Required task
Write out every line of the records below as a JSON list of strings, one string per line, skipping blank lines and leaving out the pictures.

Exercise materials
▼

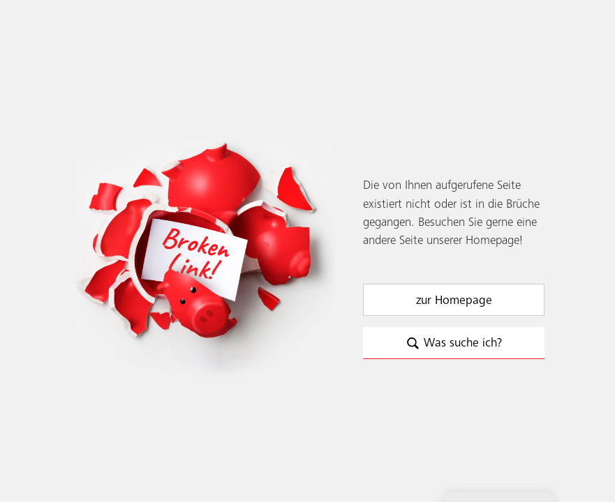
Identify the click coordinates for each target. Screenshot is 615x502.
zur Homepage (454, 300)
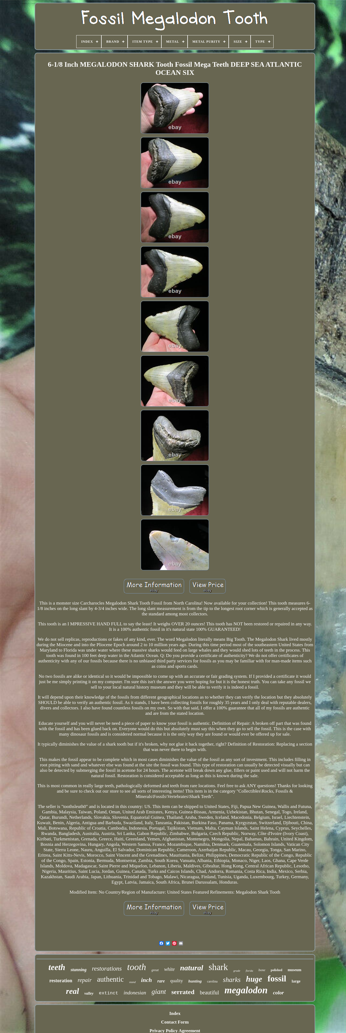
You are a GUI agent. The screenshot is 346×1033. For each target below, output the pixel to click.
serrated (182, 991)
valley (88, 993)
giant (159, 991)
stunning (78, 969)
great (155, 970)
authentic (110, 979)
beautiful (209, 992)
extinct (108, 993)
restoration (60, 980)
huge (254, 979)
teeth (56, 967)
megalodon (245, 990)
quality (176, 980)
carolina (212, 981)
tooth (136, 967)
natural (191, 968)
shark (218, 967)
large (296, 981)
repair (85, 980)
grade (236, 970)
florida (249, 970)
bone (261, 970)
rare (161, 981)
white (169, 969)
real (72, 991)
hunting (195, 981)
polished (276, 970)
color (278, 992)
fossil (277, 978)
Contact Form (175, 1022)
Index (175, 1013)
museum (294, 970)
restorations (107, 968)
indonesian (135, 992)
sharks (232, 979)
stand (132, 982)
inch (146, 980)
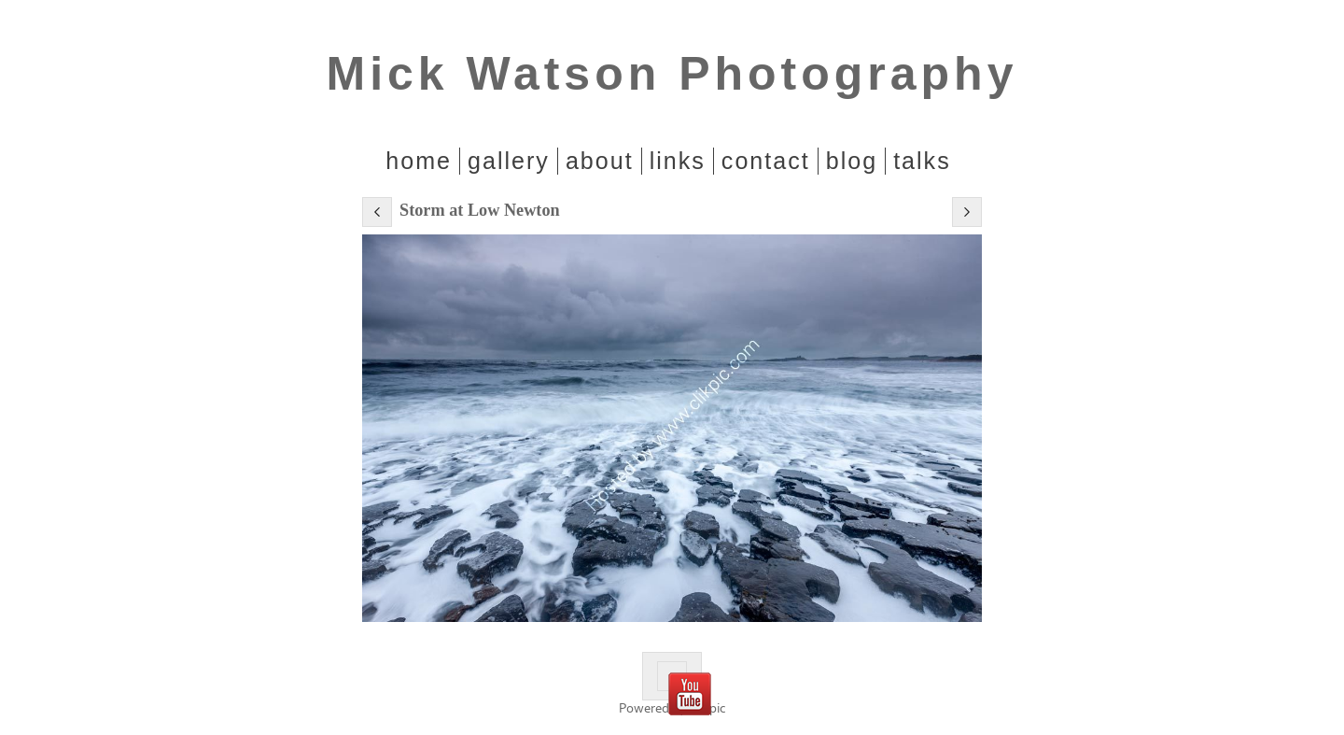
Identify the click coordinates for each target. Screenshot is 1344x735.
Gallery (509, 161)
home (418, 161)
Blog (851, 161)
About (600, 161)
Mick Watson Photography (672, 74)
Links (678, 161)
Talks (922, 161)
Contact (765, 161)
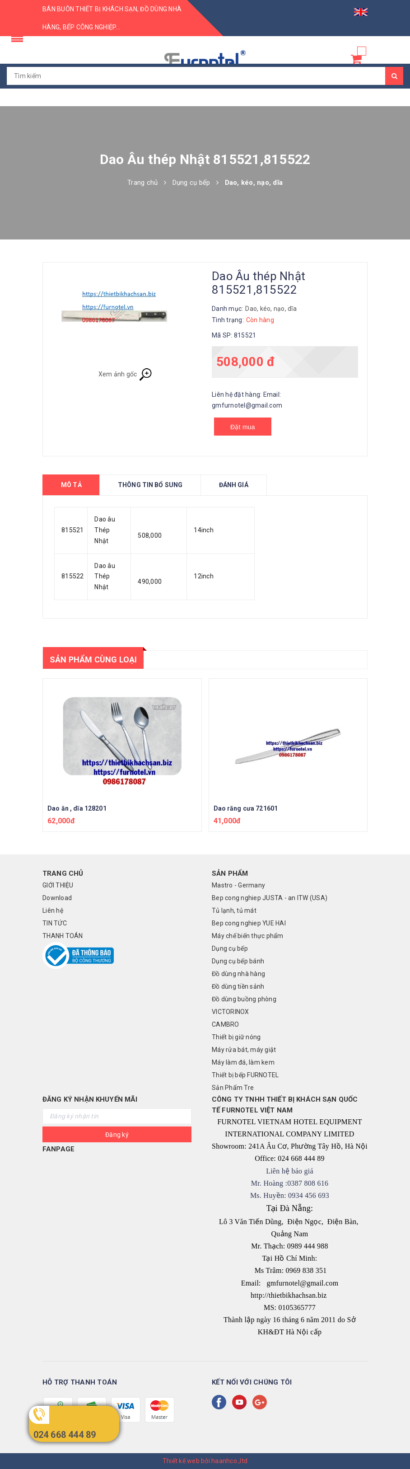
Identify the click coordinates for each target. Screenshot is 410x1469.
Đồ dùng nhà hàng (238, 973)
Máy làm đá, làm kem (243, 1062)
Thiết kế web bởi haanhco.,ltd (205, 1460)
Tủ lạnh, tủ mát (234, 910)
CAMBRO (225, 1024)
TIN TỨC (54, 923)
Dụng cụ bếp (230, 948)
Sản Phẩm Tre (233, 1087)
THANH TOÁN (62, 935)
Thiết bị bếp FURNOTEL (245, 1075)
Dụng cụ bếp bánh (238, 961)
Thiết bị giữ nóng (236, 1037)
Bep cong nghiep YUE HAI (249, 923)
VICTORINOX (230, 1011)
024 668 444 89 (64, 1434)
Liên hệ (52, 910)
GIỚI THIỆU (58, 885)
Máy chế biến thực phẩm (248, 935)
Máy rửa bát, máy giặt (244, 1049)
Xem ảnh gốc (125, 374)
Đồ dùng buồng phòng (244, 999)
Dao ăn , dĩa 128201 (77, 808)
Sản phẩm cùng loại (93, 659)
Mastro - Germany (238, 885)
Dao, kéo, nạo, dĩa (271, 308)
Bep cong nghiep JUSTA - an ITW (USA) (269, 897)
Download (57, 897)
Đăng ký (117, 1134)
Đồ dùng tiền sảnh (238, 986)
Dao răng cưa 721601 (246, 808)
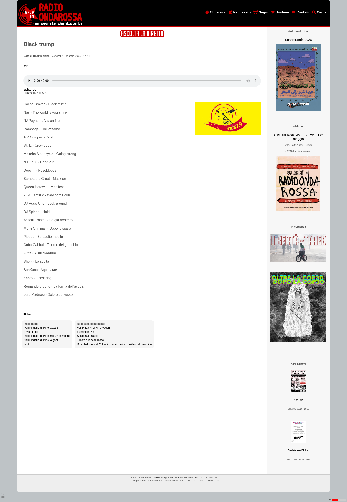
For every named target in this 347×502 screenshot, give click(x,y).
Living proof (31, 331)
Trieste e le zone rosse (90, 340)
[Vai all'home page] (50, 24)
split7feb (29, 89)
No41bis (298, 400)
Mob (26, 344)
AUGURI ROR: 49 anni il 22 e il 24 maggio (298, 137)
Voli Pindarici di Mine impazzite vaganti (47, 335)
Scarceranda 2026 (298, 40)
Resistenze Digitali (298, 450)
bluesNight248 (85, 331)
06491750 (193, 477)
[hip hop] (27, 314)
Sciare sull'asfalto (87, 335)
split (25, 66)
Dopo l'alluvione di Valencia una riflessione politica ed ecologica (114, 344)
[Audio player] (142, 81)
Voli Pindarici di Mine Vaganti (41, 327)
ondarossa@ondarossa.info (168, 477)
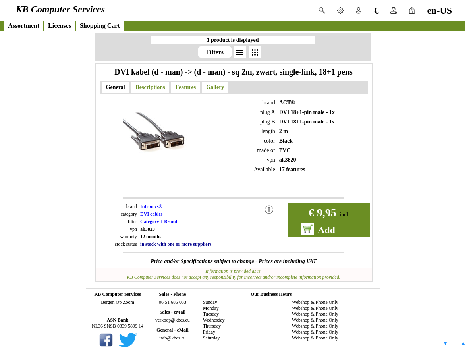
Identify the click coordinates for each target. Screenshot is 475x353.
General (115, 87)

▲

Task output
[
  "Identify the click coordinates for each target. Screenshot is 615x502.",
  "zur Homepage (454, 300)",
  "You are a GUI agent. The screenshot is 346×1033. For each target below, output the pixel to click.",
  "serrated (182, 991)",
  "valley (88, 993)",
  "giant (159, 991)",
  "stunning (78, 969)",
  "great (155, 970)",
  "authentic (110, 979)",
  "beautiful (209, 992)",
  "extinct (108, 993)",
  "restoration (60, 980)",
  "huge (254, 979)",
  "teeth (56, 967)",
  "megalodon (245, 990)",
  "quality (176, 980)",
  "carolina (212, 981)",
  "tooth (136, 967)",
  "natural (191, 968)",
  "shark (218, 967)",
  "large (296, 981)",
  "repair (85, 980)",
  "grade (236, 970)",
  "florida (249, 970)",
  "bone (261, 970)",
  "rare (161, 981)",
  "white (169, 969)",
  "real (72, 991)",
  "hunting (195, 981)",
  "polished (276, 970)",
  "color (278, 992)",
  "fossil (277, 978)",
  "Contact Form (175, 1022)",
  "Index (175, 1013)",
  "museum (294, 970)",
  "restorations (107, 968)",
  "indonesian (135, 992)",
  "sharks (232, 979)",
  "stand (132, 982)",
  "inch (146, 980)",
  "Identify the click coordinates for each target. Screenshot is 1344x735.",
  "Gallery (509, 161)",
  "home (418, 161)",
  "Blog (851, 161)",
  "About (600, 161)",
  "Mick Watson Photography (672, 74)",
  "Links (678, 161)",
  "Talks (922, 161)",
  "Contact (765, 161)",
  "Identify the click coordinates for each target. Screenshot is 410x1469.",
  "Đồ dùng nhà hàng (238, 973)",
  "Máy làm đá, làm kem (243, 1062)",
  "Thiết kế web bởi haanhco.,ltd (205, 1460)",
  "Tủ lạnh, tủ mát (234, 910)",
  "CAMBRO (225, 1024)",
  "TIN TỨC (54, 923)",
  "Dụng cụ bếp (230, 948)",
  "Sản Phẩm Tre (233, 1087)",
  "THANH TOÁN (62, 935)",
  "Thiết bị bếp FURNOTEL (245, 1075)",
  "Dụng cụ bếp bánh (238, 961)",
  "Thiết bị giữ nóng (236, 1037)",
  "Bep cong nghiep YUE HAI (249, 923)",
  "VICTORINOX (230, 1011)",
  "024 668 444 89 (64, 1434)",
  "Liên hệ (52, 910)",
  "GIỚI THIỆU (58, 885)",
  "Máy chế biến thực phẩm (248, 935)",
  "Máy rửa bát, máy giặt (244, 1049)",
  "Xem ảnh gốc (125, 374)",
  "Đồ dùng buồng phòng (244, 999)",
  "Dao ăn , dĩa 128201 (77, 808)",
  "Sản phẩm cùng loại (93, 659)",
  "Mastro - Germany (238, 885)",
  "Dao, kéo, nạo, dĩa (271, 308)",
  "Bep cong nghiep JUSTA - an ITW (USA) (269, 897)",
  "Download (57, 897)",
  "Đăng ký (117, 1134)",
  "Đồ dùng tiền sảnh (238, 986)",
  "Dao răng cưa 721601 (246, 808)",
  "For every named target in this 347×502 screenshot, give click(x,y).",
  "Living proof (31, 331)",
  "Trieste e le zone rosse (90, 340)",
  "[Vai all'home page] (50, 24)",
  "split7feb (29, 89)",
  "No41bis (298, 400)",
  "Mob (26, 344)",
  "AUGURI ROR: 49 anni il 22 e il 24 maggio (298, 137)",
  "Voli Pindarici di Mine impazzite vaganti (47, 335)",
  "Scarceranda 2026 (298, 40)",
  "Resistenze Digitali (298, 450)",
  "bluesNight248 (85, 331)",
  "06491750 (193, 477)",
  "[hip hop] (27, 314)",
  "Sciare sull'asfalto (87, 335)",
  "split (25, 66)",
  "Dopo l'alluvione di Valencia una riflessione politica ed ecologica (114, 344)",
  "[Audio player] (142, 81)",
  "Voli Pindarici di Mine Vaganti (41, 327)",
  "ondarossa@ondarossa.info (168, 477)",
  "Identify the click coordinates for each target. Screenshot is 475x353.",
  "General (115, 87)"
]